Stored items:
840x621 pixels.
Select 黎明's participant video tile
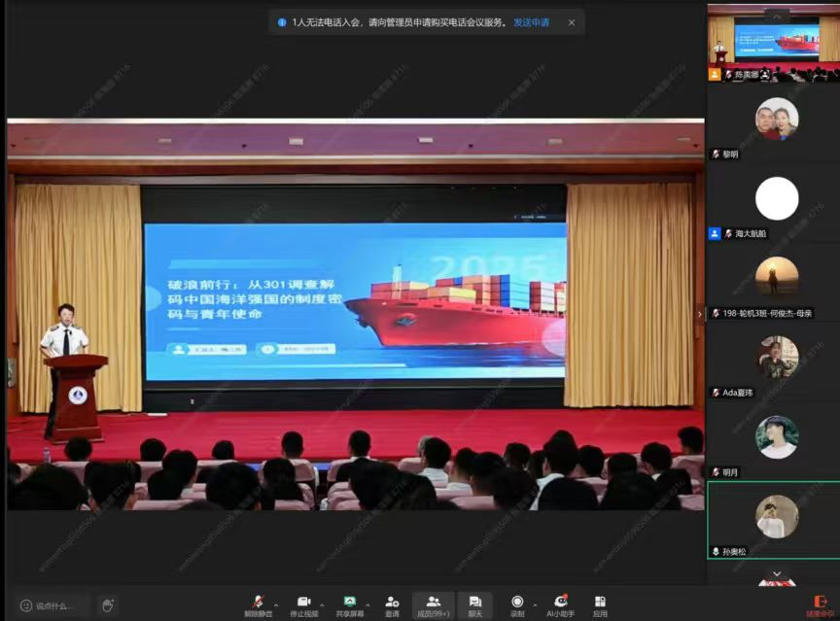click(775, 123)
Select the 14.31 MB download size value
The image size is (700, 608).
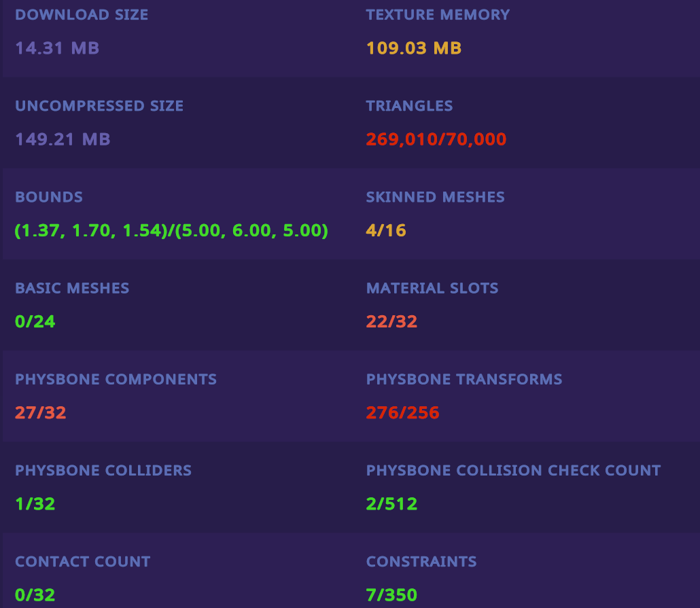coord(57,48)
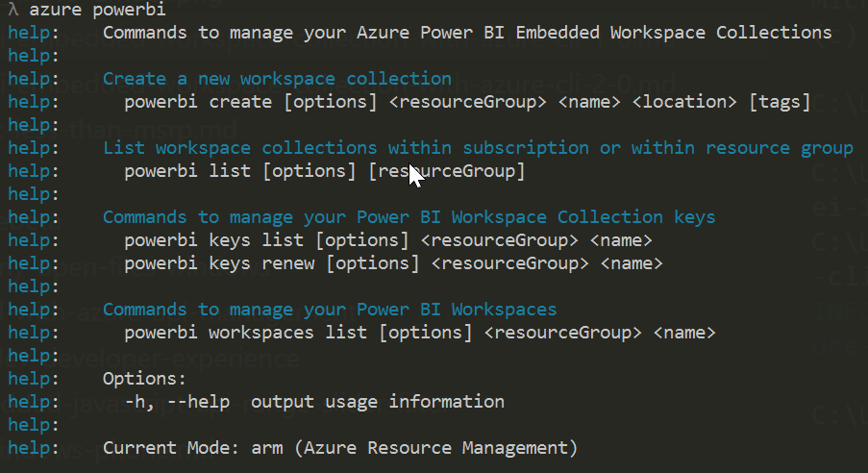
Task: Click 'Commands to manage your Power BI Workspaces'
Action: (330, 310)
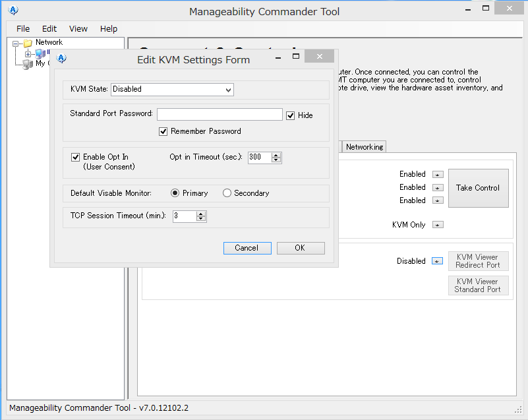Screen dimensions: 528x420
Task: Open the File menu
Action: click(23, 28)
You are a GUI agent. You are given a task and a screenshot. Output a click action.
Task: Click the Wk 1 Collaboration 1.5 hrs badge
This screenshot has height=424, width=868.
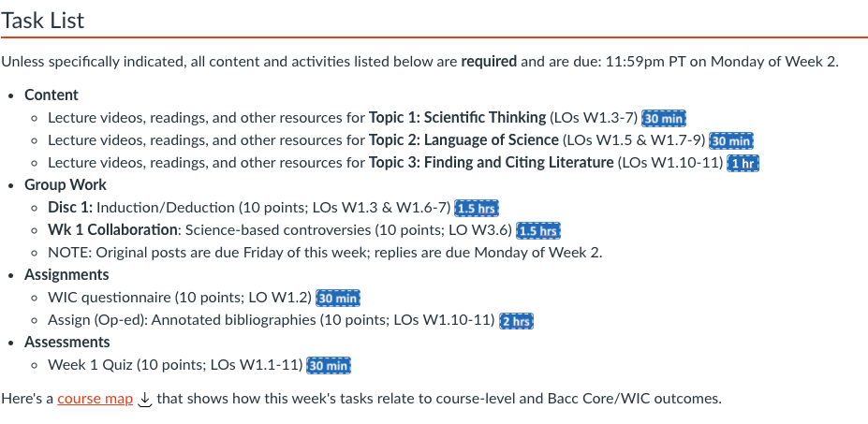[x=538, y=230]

◆ **Task brief**:
The answer should consist of every line above, exact and free of images.

◆ **Task output**:
840x621 pixels.
Select 黎明's participant video tile
click(775, 123)
Select the 14.31 MB download size value
The image size is (700, 608).
coord(57,48)
Task: Click 'Commands to manage your Power BI Workspaces'
Action: (330, 310)
Screen dimensions: 528x420
Task: Open the File menu
Action: click(23, 28)
You are a GUI agent. You are given a task and a screenshot. Output a click action.
Task: Click the Wk 1 Collaboration 1.5 hrs badge
This screenshot has height=424, width=868.
[x=538, y=230]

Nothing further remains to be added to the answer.